Mungkin hal ini terdengar kurang sopan, tapi ia penasaran sebenarnya apa yang terjadi pada temannya itu? Sikap aneh Sinta ketika mereka baru saja sampai di rumah susun ditambah dengan pertemuan mereka dengan Ilma, memunculkan tanda tanya besar di kepalanya.

Usai menyelesaikan urusan dengan tantenya, Rina pun segera mengajak Sinta untuk melanjutkan agenda mereka menuju perpusnas. Sepanjang perjalanan, Rina beberapa kali memergoki Sinta yang tanpa sadar menggaruk-garuk sambil memasang ekspresi kosong. Karena takut terjadi sesuatu, Rina pun berusaha membuatnya mengobrol dengan membahas apa saja yang terlintas di kepalanya. Sayangnya, cara ini tak begitu efektif karena percakapan yang terjadi kebanyakan berjalan satu arah.

Karena ia sudah tak tahu harus berbuat apa, akhirnya Rina menyetel radio keras-keras dengan tujuan supaya Rina keluar dari dunianya sendiri. Untungnya, cara ini cukup berhasil. Sinta kini sudah mau membalas perkataannya meski ia hanya membalas sepatah dua patah kata saja.

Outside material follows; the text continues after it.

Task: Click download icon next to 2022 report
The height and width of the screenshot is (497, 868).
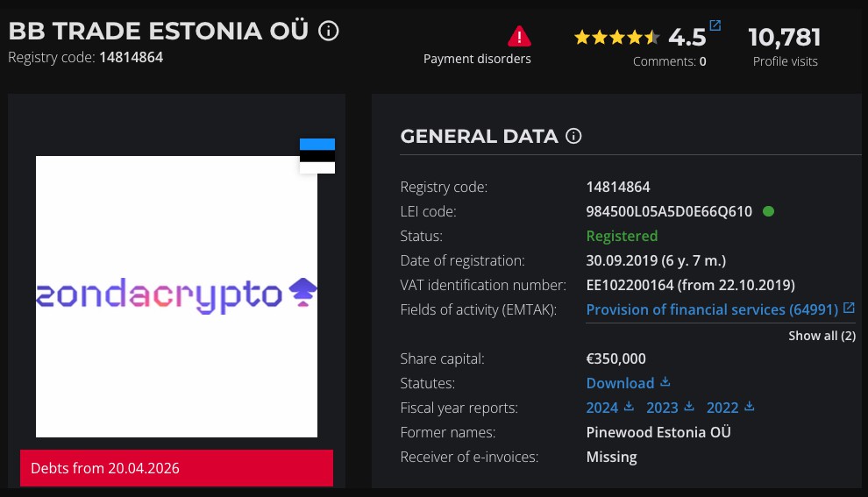Action: click(x=750, y=406)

Rina mendesah lega. Namun sayangnya itu tak menyurutkan rasa penasarannya. Tak tahan dengan berbagai macam spekulasi yang berkeliaran di kepalanya, tanpa diketahui oleh Sinta ia lantas mengirimkan sebuah pesan untuk tantenya.

Tan, aku boleh minta tolong? Tante bisa cari tahu soal cewek yang namanya Ilma? Dia tinggal di tower C

Dalam hati ia berjanji untuk mencari tahu semua hal yang mungkin disembunyikan Sinta dari dirinya. Apapun akan ia lakukan untuk menolong seseorang yang sudah ia anggap sebagai sahabat itu.